KRAKEN's ambition of developing a secure and privacy-friendly market platform for personal, potentially sensitive, data poses multiple challenges regarding privacy and confidentiality of data providers' data, as well as the authenticity of the result sold to a data consumer. In the following we will explain how KRAKEN addresses these challenges using state-of-the-art privacy-enhancing cryptographic mechanisms.

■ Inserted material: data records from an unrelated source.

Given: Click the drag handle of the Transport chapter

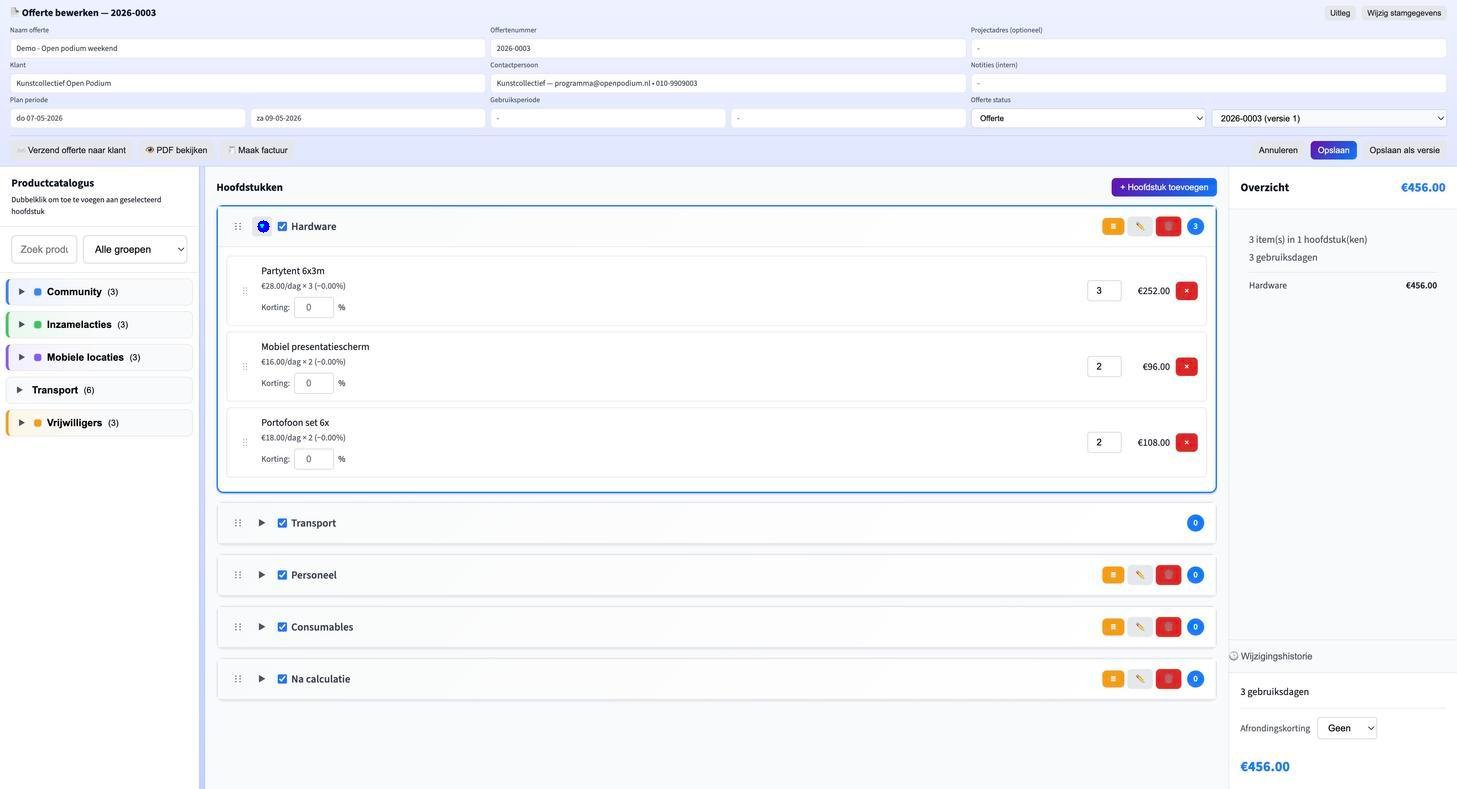Looking at the screenshot, I should point(238,523).
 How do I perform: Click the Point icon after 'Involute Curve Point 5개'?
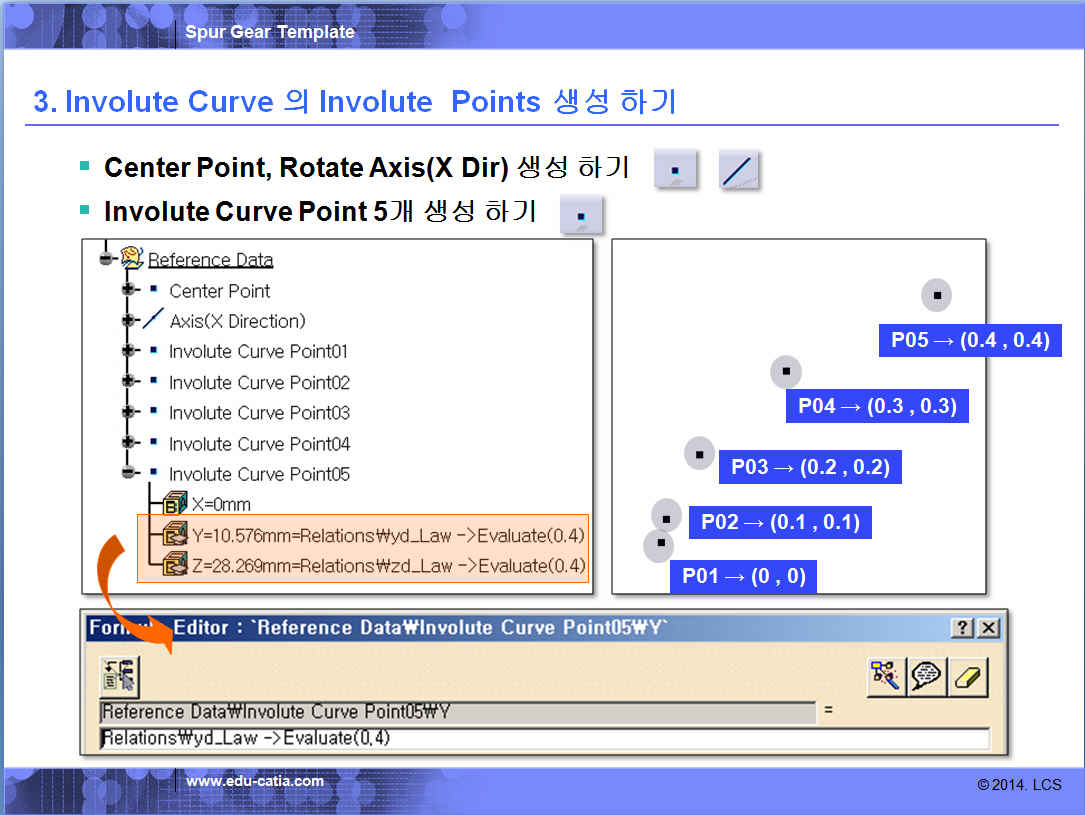click(581, 215)
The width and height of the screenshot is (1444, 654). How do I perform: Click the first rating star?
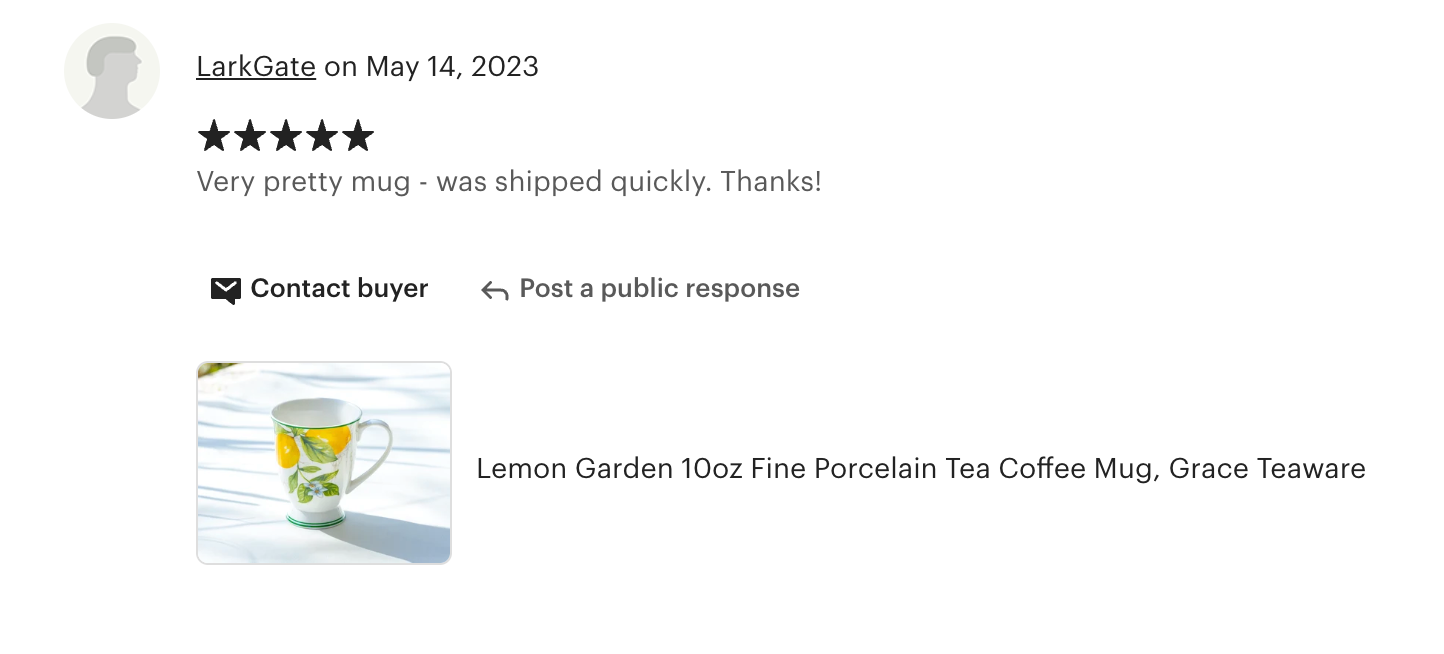(x=214, y=136)
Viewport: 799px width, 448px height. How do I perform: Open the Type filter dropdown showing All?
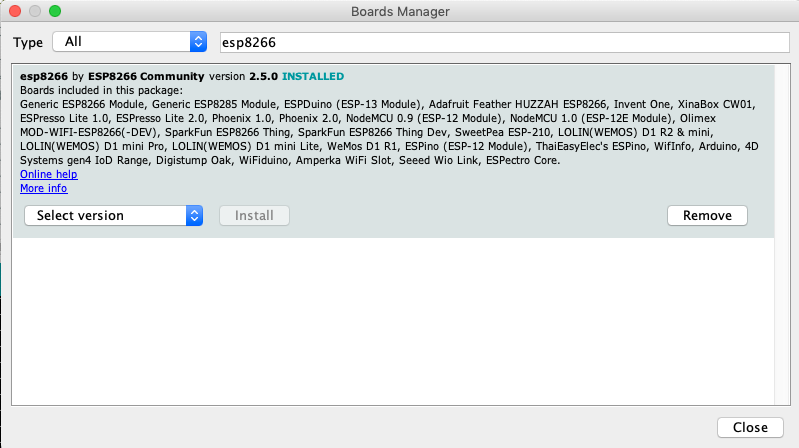pos(128,42)
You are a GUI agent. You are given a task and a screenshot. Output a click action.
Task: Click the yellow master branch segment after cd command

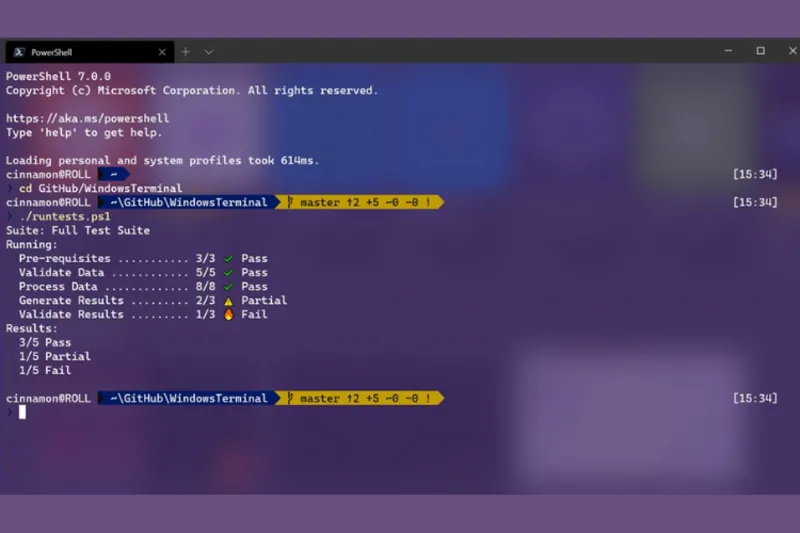click(360, 202)
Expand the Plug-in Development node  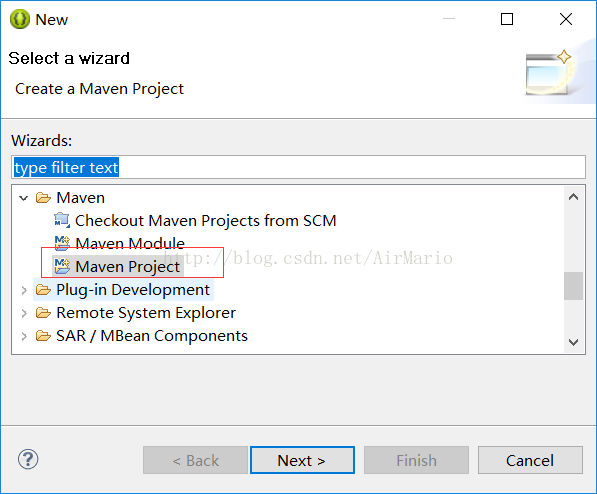click(x=24, y=290)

The core primitive leveraged by the KRAKEN platform is secure multi-party computation. In such a system, a set of parties (so-called nodes) can jointly perform a computation without each node learning the input data of the other nodes. Data providers can now decompose their data into fragments such that no single fragment contains any information about the original data. For each data item, each node is then granted access to one of the shares, and the nodes can jointly perform analytics, compute statistics, or answer queries from consumers, without learning the individual data provider's data. The careful choice of parameters in KRAKEN guarantees that the data provider's privacy is maintained as long as a single node behaves honestly, even if all other nodes collude and try to compromise the system.

KRAKEN's cryptographic design also allows data providers to apply fine-grained policies to their data that specify which computations may and may not be performed on their data. These policies are checked by the nodes before participating in any further computation, thereby avoiding potential misuse through unauthorized consumer requests.

In addition to the privacy and integrity guarantees of secure multi-party computation, KRAKEN deploys further privacy-enhancing technologies such as group signatures and zero-knowledge proofs. By signing their input data using a group signature scheme, data providers can, e.g., attest that their data was generated using a certified hardware token, without revealing their actual identity. After having finished their computations, the nodes will then be able to compute a zero-knowledge proof that they performed the correct computations, and that the input data was authentic. By doing so, the data consumer receives strong and undeniable cryptographic evidence about the correctness of the received results.

All selected cryptographic techniques used in KRAKEN are based on well-studied mathematical complexity assumptions and have rigorous security proofs. In addition, an in-depth privacy analysis was performed according to the LINDDUN framework to also detect and mitigate potential threats, e.g., from a leak of metadata.[1] The result is a cryptographically secured and feature-rich market platform that achieves an unprecedented level of privacy for personal input data.

[1]Karl Koch, Stephan Krenn, Donato Pellegrino and Sebastian Ramacher: Privacy-preserving Analytics for Data Markets. In: Privacy and Identity Management 2020, Springer IFIP AICT 619. (to appear)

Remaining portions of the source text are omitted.